──────── Working data
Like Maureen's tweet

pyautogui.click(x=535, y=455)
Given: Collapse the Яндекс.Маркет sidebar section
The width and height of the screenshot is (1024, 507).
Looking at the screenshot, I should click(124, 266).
────────────────
**What is required**
Would you repeat, exactly and with nothing added, every line from the line containing "Given: Collapse the" through the last line of the records above?

**Exercise output**
Given: Collapse the Яндекс.Маркет sidebar section
The width and height of the screenshot is (1024, 507).
Looking at the screenshot, I should click(124, 266).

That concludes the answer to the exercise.